» **TASK OBJECTIVE**:
Every record must be transcribed in its entirety, apart from the images, which are to be omitted.

» **DATA TO USE**:
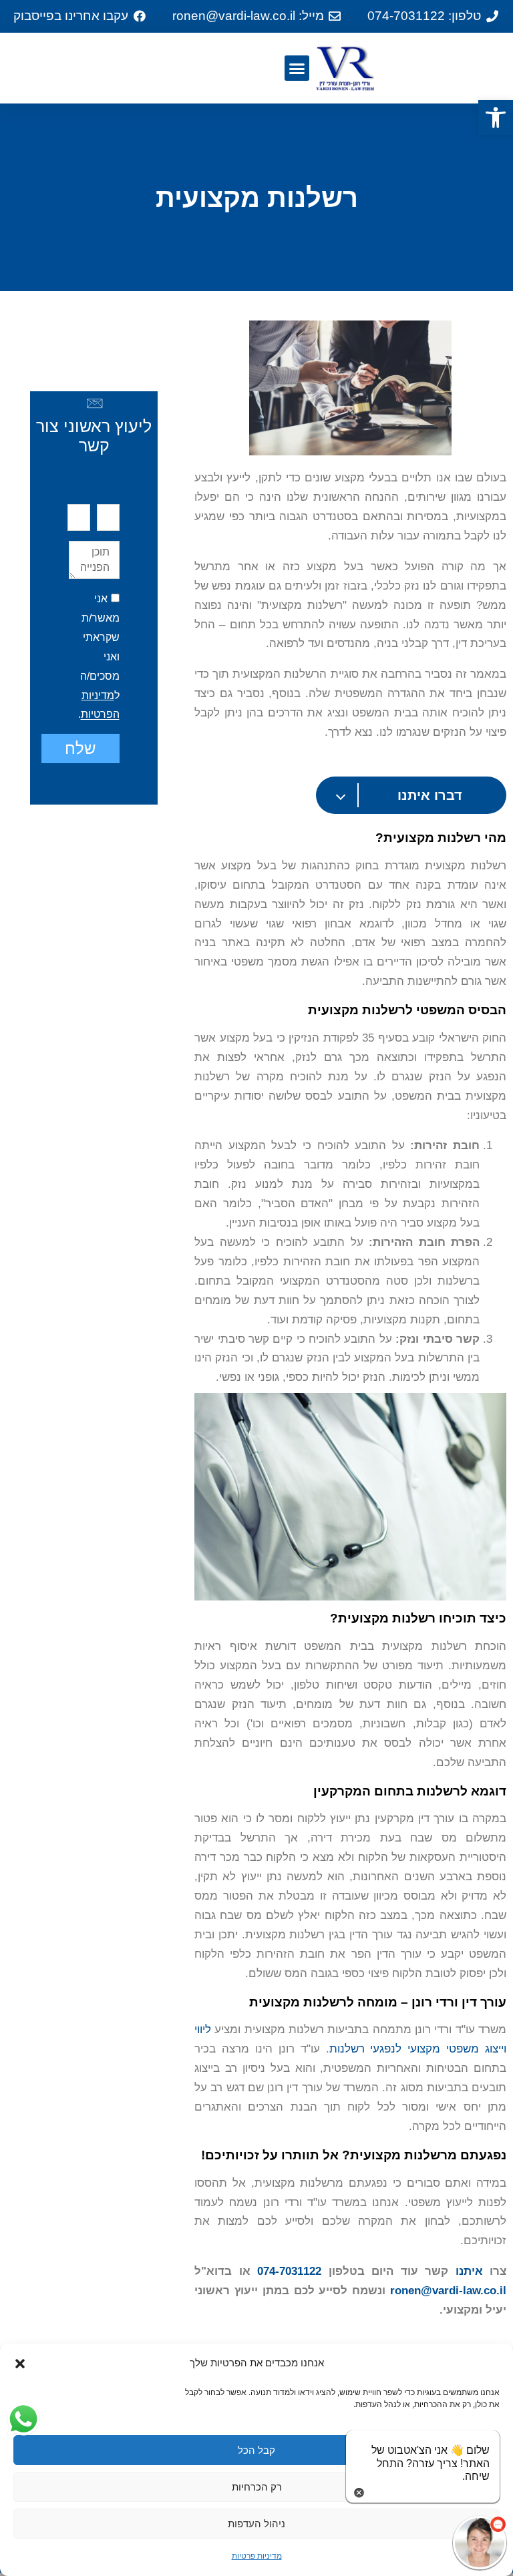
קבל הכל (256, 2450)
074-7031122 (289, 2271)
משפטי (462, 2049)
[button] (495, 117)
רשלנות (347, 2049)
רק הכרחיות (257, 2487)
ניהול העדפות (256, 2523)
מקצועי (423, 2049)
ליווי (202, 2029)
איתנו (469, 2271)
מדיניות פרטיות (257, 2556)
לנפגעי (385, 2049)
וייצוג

» **ANSWER SECTION**:
קבל הכל (256, 2450)
074-7031122 (289, 2271)
משפטי (462, 2049)
[button] (495, 117)
רשלנות (347, 2049)
רק הכרחיות (257, 2487)
ניהול העדפות (256, 2523)
מקצועי (423, 2049)
ליווי (202, 2029)
איתנו (469, 2271)
מדיניות פרטיות (257, 2556)
לנפגעי (385, 2049)
וייצוג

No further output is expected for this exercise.